■ Given task: Reproduce all of the material below line for line, with no changes.

*** Supplied entries ***

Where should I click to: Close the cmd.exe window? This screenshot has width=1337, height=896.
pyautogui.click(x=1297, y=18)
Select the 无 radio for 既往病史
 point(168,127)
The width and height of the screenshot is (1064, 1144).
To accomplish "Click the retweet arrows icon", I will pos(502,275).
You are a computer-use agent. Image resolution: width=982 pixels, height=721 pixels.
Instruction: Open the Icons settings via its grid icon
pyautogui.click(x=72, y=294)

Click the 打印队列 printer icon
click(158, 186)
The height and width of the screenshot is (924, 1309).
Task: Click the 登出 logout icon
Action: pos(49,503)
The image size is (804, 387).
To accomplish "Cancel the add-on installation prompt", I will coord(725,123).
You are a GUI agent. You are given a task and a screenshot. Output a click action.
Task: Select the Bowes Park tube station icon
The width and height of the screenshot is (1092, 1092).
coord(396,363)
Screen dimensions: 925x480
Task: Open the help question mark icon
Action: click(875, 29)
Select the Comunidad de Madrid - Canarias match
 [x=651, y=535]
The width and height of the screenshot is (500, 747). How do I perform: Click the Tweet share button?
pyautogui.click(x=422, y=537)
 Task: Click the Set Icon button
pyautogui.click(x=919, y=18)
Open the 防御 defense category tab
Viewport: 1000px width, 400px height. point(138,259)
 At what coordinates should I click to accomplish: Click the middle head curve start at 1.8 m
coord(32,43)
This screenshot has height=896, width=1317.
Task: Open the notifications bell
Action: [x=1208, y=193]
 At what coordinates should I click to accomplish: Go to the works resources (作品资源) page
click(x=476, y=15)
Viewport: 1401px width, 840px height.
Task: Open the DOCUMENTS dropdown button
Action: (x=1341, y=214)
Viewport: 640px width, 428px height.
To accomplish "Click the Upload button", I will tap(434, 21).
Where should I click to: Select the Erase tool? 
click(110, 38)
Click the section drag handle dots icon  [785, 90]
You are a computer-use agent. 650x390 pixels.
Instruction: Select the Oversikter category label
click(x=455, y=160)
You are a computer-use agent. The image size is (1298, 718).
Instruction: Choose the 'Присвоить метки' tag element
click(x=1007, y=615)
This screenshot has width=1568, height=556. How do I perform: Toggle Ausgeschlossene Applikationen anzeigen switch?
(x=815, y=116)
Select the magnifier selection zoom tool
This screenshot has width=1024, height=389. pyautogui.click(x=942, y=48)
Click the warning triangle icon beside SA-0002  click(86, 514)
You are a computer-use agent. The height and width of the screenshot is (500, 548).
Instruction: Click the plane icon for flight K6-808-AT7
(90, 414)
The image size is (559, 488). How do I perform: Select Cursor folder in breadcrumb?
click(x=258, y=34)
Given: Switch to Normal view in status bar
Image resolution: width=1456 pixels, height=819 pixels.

***

■ Correct answer:
Where should I click to: Close the cmd.exe window? This screenshot has width=1337, height=896.
pyautogui.click(x=1297, y=18)
Select the 无 radio for 既往病史
 point(168,127)
The width and height of the screenshot is (1064, 1144).
To accomplish "Click the retweet arrows icon", I will pos(502,275).
You are a computer-use agent. Image resolution: width=982 pixels, height=721 pixels.
Instruction: Open the Icons settings via its grid icon
pyautogui.click(x=72, y=294)

Click the 打印队列 printer icon
click(158, 186)
The height and width of the screenshot is (924, 1309).
Task: Click the 登出 logout icon
Action: pos(49,503)
The image size is (804, 387).
To accomplish "Cancel the add-on installation prompt", I will coord(725,123).
You are a GUI agent. You are given a task and a screenshot. Output a click action.
Task: Select the Bowes Park tube station icon
The width and height of the screenshot is (1092, 1092).
coord(396,363)
Screen dimensions: 925x480
Task: Open the help question mark icon
Action: click(875, 29)
Select the Comunidad de Madrid - Canarias match
 [x=651, y=535]
The width and height of the screenshot is (500, 747). How do I perform: Click the Tweet share button?
pyautogui.click(x=422, y=537)
 Task: Click the Set Icon button
pyautogui.click(x=919, y=18)
Open the 防御 defense category tab
Viewport: 1000px width, 400px height. point(138,259)
 At what coordinates should I click to accomplish: Click the middle head curve start at 1.8 m
coord(32,43)
This screenshot has height=896, width=1317.
Task: Open the notifications bell
Action: [x=1208, y=193]
 At what coordinates should I click to accomplish: Go to the works resources (作品资源) page
click(x=476, y=15)
Viewport: 1401px width, 840px height.
Task: Open the DOCUMENTS dropdown button
Action: (x=1341, y=214)
Viewport: 640px width, 428px height.
To accomplish "Click the Upload button", I will tap(434, 21).
Where should I click to: Select the Erase tool? 
click(110, 38)
Click the section drag handle dots icon  [785, 90]
You are a computer-use agent. 650x390 pixels.
Instruction: Select the Oversikter category label
click(x=455, y=160)
You are a computer-use agent. The image size is (1298, 718).
Instruction: Choose the 'Присвоить метки' tag element
click(x=1007, y=615)
This screenshot has width=1568, height=556. How do I perform: Toggle Ausgeschlossene Applikationen anzeigen switch?
(x=815, y=116)
Select the magnifier selection zoom tool
This screenshot has width=1024, height=389. pyautogui.click(x=942, y=48)
Click the warning triangle icon beside SA-0002  click(86, 514)
You are a computer-use agent. The height and width of the screenshot is (500, 548).
Instruction: Click the plane icon for flight K6-808-AT7
(90, 414)
The image size is (559, 488). How do I perform: Select Cursor folder in breadcrumb?
click(x=258, y=34)
Given: Switch to Normal view in status bar
Image resolution: width=1456 pixels, height=819 pixels.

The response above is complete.